GOP floor leader Delbert Scott of Lowry City acknowledged that some Republicans hoped to spend 2 percent of the money on programs that encourage women to maintain their pregnancies and put their babies up for adoption. That would give such groups about $4 million a year.
But Scott said Republicans had gotten the idea from a Democratic colleague.
"If you can make the case to spend money on child development, then that opens up the opportunity to give 2 percent to pro-life causes," he said.
Republicans, Scott said, also had planned to offer amendments to use more money for treating tobacco-related illnesses, to put the vote on the August ballot and to give voters a choice on how to handle the tobacco windfall.
Scott blamed House Speaker Steve Gaw of Moberly for cutting off debate.
"It's a sad state of affairs when Steve Gaw -- a guy who wants to be secretary of state and oversee free and fair elections -- returns to the style of (former speaker) Bob Griffin and shuts down debate on the biggest spending bill in Missouri history," Scott said.
Griffin ran the House with near total control for 15 years until he resigned in 1996.
Crump, however, said the debate had grown counterproductive. Republicans, who had supported the plan until this month, had begun to attack the bill instead of offering constructive suggestions, he said.
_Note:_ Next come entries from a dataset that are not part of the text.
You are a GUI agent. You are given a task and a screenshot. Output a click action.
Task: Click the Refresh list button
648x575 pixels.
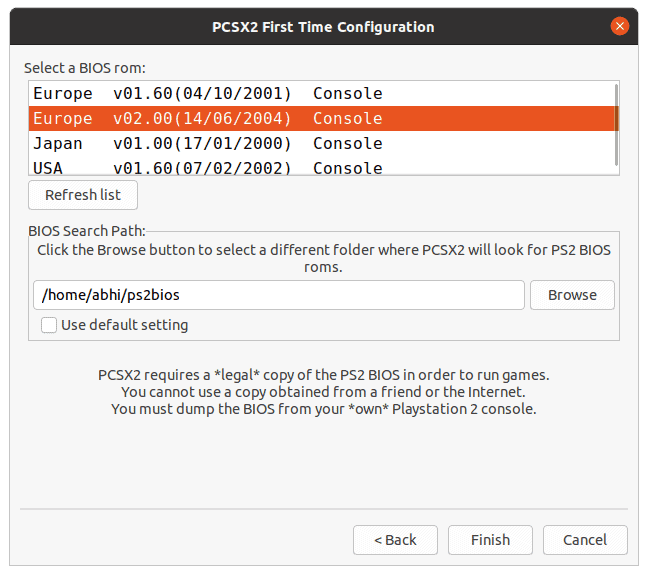point(83,195)
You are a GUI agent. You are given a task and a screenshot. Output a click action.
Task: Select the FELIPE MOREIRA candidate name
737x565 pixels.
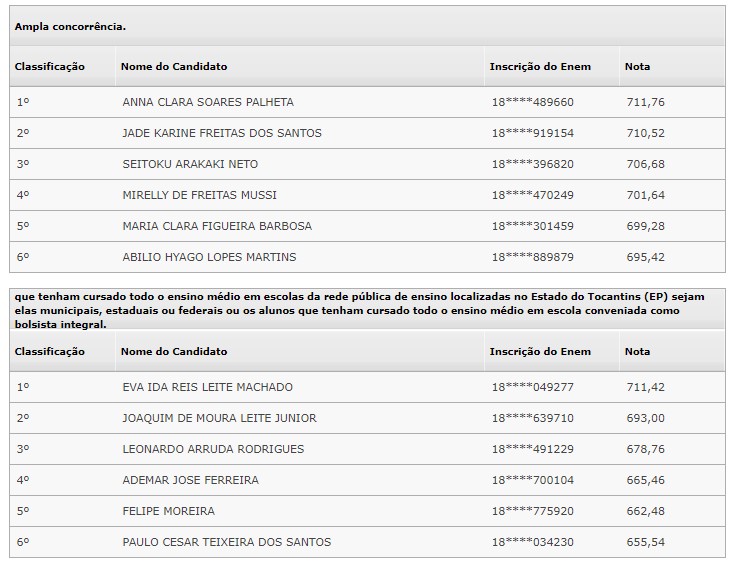coord(168,511)
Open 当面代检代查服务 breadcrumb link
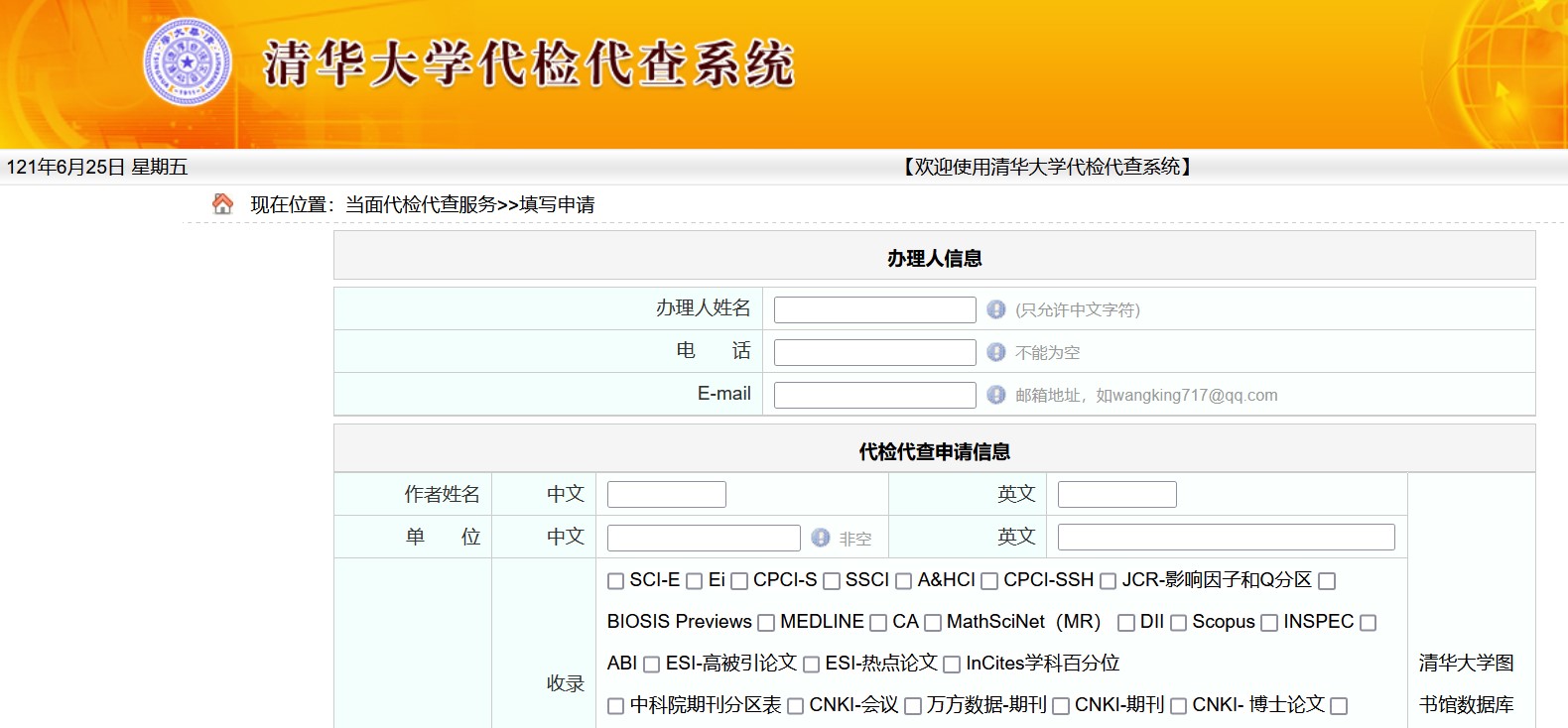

The spending plan would ask voters to exclude $6.7 billion from the state's revenue limit.
If the plan is adopted, the money would be spent like this:
The first $175 million would be placed into a permanent endowment that would be left untouched until it grew to $1 billion. At that point, earnings could be spent along with other tobacco receipts.
The second $175 million would be put into a fund to subsidize drug and other health-care costs for elderly persons with low incomes.
The remaining payments, plus the earnings on the endowment, would be spent on health care programs, health sciences research, anti-smoking programs and early childhood programs.
The bill puts the proposal on the November ballot, unless the governor calls for an earlier vote. It still faces final passage in the House before it goes to the Senate.
Republicans have been concerned that if voters reject the plan, the multi-part ballot question would leave the money in limbo.
Scott said Republicans wanted to add language requiring a "no" vote to mean the money would be included under the state's revenue limit. That could require some, or even all, of each year's tobacco receipts to be refunded to taxpayers.
The Senate has been working on an alternate spending plan, but that effort has bogged down amid efforts to earmark part of the money for property tax relief and other purposes. That made the House version all the more important, Crump said.
"The Senate bill is completely stalled because of all the amendments," Crump said. "I have to decide what are the important issues and keep them moving. We can't become gridlocked like the Senate. The elderly and children have a big stake in this bill, and I couldn't see an end to this debate."